Is it a view point, a play field, a school lot, a community center, or an abandoned lot that is used temporarily for community gardens or play courts? Is it, in the case of Houston, a 10,534-acre flood-control facility leased by Houston from the U.S. Corps of Army Engineers and equipped with sports fields, trails, rest rooms and picnic tables that is periodically inundated by 10,000 acres of water? This is not to say that Harnik's figures are not important as indications of how a city is developing or how it compares with others. It is merely a caution that any statistical interpretation is subject to change over time or when different methods of evaluation are employed. 
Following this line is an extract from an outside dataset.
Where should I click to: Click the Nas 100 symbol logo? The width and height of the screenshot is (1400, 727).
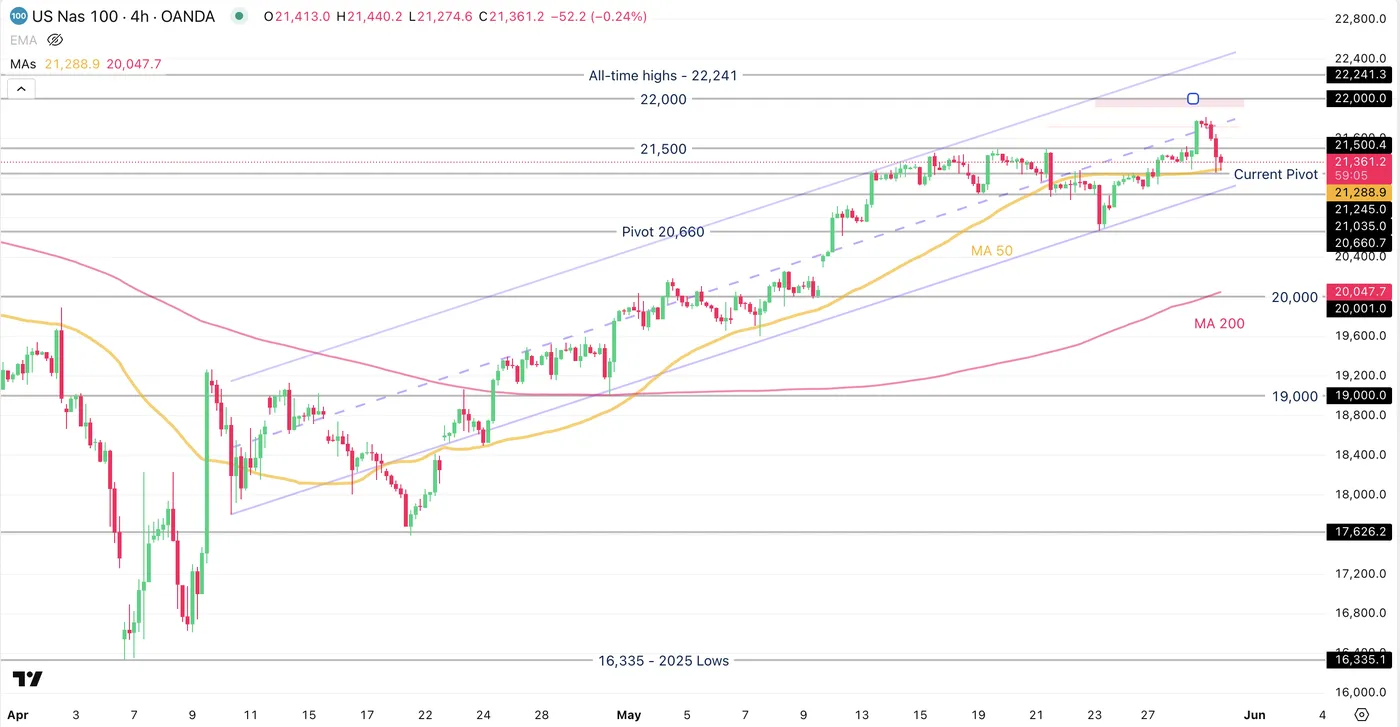[19, 16]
Despite these cavils, park lovers in all the cities covered, including Chicago, Boston, Philadelphia, Miami, Minneapolis, Cleveland, Pittsburgh, San Diego, Seattle, St. Louis, Cincinnati, Portland, Oregon, Denver, Houston, Dallas, Atlanta, Phoenix, Tampa and Kansas City, and in those no less important cities that are not, including San Antonio, San Jose, Jacksonville, Columbus, El Paso, Memphis, Milwaukee, Austin, Washington, Nashville, and Charlotte, should read "Inside City Parks" because it shows the weaknesses and strengths of park systems as they exist and indicates, in a "Conclusion" directed toward the heads of park departments, the means to make them better. 

NOTE: An abbreviated version of the above review appears in amazon.com.